Structures of DNA duplexes containing O6-carboxymethylguanine, a lesion associated with gastrointestinal cancer, reveal a mechanism for inducing pyrimidine transition mutations.

ABSTRACT

N-nitrosation of glycine and its derivatives generates potent alkylating agents that can lead to the formation of O(6)-carboxymethylguanine (O(6)-CMG) in DNA. O(6)-CMG has been identified in DNA derived from human colon tissue, and its occurrence has been linked to diets high in red and processed meats. By analogy to O(6)-methylguanine, O(6)-CMG is expected to be highly mutagenic, inducing G to A mutations during DNA replication that can increase the risk of gastrointestinal and other cancers.
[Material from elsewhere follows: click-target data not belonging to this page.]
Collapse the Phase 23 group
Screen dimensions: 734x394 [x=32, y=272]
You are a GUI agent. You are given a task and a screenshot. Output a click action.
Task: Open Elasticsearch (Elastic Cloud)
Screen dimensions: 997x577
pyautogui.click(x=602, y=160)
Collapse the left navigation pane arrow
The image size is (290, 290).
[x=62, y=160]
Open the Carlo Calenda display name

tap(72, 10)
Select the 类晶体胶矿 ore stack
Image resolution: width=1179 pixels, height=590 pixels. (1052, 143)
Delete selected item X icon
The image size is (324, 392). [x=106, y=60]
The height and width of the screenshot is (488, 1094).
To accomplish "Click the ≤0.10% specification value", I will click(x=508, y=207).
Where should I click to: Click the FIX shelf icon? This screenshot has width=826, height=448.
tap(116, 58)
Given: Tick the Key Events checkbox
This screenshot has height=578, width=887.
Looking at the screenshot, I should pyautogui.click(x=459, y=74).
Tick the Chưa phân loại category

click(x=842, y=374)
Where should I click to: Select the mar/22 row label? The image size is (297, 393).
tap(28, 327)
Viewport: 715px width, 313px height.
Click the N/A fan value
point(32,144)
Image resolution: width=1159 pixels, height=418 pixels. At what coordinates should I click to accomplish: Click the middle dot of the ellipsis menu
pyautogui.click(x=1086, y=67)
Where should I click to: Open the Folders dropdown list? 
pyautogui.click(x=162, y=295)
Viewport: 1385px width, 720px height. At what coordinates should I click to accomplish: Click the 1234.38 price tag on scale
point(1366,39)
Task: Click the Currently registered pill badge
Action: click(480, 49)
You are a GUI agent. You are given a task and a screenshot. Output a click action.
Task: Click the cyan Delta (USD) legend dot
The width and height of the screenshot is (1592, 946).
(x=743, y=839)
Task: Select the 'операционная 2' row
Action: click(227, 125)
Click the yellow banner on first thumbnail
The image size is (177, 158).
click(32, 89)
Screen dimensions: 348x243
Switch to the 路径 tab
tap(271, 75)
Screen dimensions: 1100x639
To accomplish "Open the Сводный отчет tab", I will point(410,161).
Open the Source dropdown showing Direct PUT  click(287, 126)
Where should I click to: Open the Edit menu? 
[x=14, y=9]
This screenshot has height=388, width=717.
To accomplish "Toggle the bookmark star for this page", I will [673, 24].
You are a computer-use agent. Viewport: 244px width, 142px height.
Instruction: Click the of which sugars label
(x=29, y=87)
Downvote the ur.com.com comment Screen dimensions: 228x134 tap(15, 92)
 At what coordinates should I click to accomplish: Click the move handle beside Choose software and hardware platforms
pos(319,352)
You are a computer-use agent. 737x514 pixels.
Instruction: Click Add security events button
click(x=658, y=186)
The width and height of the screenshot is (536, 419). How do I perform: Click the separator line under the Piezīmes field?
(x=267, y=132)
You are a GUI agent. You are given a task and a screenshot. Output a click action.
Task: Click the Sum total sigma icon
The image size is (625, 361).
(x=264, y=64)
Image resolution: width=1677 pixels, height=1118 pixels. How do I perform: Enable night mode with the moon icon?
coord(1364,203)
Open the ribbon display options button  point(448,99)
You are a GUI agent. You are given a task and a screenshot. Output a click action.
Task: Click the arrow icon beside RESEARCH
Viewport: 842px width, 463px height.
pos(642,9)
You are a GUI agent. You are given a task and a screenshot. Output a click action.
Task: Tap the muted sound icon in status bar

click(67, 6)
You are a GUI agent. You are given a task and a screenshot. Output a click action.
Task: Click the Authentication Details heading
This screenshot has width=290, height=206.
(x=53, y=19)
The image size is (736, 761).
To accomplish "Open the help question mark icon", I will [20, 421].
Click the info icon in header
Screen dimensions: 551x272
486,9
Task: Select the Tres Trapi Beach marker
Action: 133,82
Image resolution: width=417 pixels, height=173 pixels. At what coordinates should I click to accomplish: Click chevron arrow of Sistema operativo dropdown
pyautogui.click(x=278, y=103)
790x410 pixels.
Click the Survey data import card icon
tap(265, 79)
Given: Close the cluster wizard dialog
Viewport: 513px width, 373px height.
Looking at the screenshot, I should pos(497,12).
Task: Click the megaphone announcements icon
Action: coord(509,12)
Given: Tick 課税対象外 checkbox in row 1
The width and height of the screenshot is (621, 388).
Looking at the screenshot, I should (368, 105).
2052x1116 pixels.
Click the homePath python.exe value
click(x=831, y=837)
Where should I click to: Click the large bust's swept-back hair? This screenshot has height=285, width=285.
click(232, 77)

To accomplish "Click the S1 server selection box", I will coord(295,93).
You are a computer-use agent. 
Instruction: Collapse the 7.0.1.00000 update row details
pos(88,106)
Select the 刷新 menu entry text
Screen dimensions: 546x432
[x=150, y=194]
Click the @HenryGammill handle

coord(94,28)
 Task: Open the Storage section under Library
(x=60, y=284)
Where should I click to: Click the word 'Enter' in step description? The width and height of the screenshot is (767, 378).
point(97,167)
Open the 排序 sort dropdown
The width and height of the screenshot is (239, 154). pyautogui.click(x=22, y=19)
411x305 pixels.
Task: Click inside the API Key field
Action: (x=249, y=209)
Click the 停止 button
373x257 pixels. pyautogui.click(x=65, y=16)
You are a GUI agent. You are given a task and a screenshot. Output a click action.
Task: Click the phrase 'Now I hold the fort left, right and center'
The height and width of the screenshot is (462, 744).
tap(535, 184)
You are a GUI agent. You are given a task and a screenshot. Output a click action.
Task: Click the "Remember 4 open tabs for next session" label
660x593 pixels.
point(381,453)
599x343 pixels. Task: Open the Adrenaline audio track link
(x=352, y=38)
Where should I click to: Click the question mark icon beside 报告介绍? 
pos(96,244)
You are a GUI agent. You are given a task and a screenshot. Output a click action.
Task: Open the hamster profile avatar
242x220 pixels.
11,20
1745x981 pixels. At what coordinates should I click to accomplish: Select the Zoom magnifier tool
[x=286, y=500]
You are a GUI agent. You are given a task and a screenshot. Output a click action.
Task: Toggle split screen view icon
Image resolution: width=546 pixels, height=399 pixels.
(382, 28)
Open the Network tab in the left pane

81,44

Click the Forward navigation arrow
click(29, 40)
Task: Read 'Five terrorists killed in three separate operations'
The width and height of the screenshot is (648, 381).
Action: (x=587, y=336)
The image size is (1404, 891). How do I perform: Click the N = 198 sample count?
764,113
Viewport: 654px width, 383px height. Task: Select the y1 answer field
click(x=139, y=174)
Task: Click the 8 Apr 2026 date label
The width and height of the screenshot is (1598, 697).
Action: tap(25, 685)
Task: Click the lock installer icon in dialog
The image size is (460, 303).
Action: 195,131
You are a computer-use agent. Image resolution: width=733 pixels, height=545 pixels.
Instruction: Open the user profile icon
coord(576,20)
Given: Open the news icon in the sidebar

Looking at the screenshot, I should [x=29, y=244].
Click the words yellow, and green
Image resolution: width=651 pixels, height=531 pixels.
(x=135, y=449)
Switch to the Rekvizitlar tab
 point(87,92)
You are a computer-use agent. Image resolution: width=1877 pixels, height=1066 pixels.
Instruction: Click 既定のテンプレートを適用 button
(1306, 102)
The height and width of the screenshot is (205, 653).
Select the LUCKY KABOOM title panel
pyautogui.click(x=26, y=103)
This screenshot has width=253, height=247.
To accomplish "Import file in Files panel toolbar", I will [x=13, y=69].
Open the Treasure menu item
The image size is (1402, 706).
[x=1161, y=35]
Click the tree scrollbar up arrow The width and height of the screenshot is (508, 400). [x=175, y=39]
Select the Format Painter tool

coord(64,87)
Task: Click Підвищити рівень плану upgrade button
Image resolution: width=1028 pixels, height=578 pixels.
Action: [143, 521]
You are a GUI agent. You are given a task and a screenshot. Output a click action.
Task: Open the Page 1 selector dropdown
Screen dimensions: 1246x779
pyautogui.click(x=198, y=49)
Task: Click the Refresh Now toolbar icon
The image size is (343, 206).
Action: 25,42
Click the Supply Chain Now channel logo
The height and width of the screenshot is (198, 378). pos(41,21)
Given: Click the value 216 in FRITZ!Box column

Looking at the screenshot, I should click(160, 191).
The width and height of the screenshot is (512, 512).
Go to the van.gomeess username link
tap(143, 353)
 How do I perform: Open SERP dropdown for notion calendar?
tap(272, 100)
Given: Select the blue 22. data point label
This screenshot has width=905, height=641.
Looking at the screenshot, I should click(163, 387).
Two crystal structures of DNA dodecamers d(CGCG[O(6)-CMG]ATTCGCG) and d(CGC[O(6)-CMG]AATTCGCG) in complex with Hoechst33258 reveal that each can form a self-complementary duplex to retain the B-form conformation. Electron density maps clearly show that O(6)-CMG forms a Watson-Crick-type pair with thymine similar to the canonical AT pair, and it forms a reversed wobble pair with cytosine. In situ structural modeling suggests that a DNA polymerase can accept the Watson-Crick-type pair of O(6)-CMG with thymine, but might also accept the reversed wobble pair of O(6)-CMG with cytosine. Thus, O(6)-CMG would permit the mis-incorporation of dTTP during DNA replication. Alternatively, the triphosphate that would be formed by carboxymethylation of the nucleotide triphosphate pool d[O(6)-CMG]TP might compete with dATP incorporation opposite thymine in a DNA template.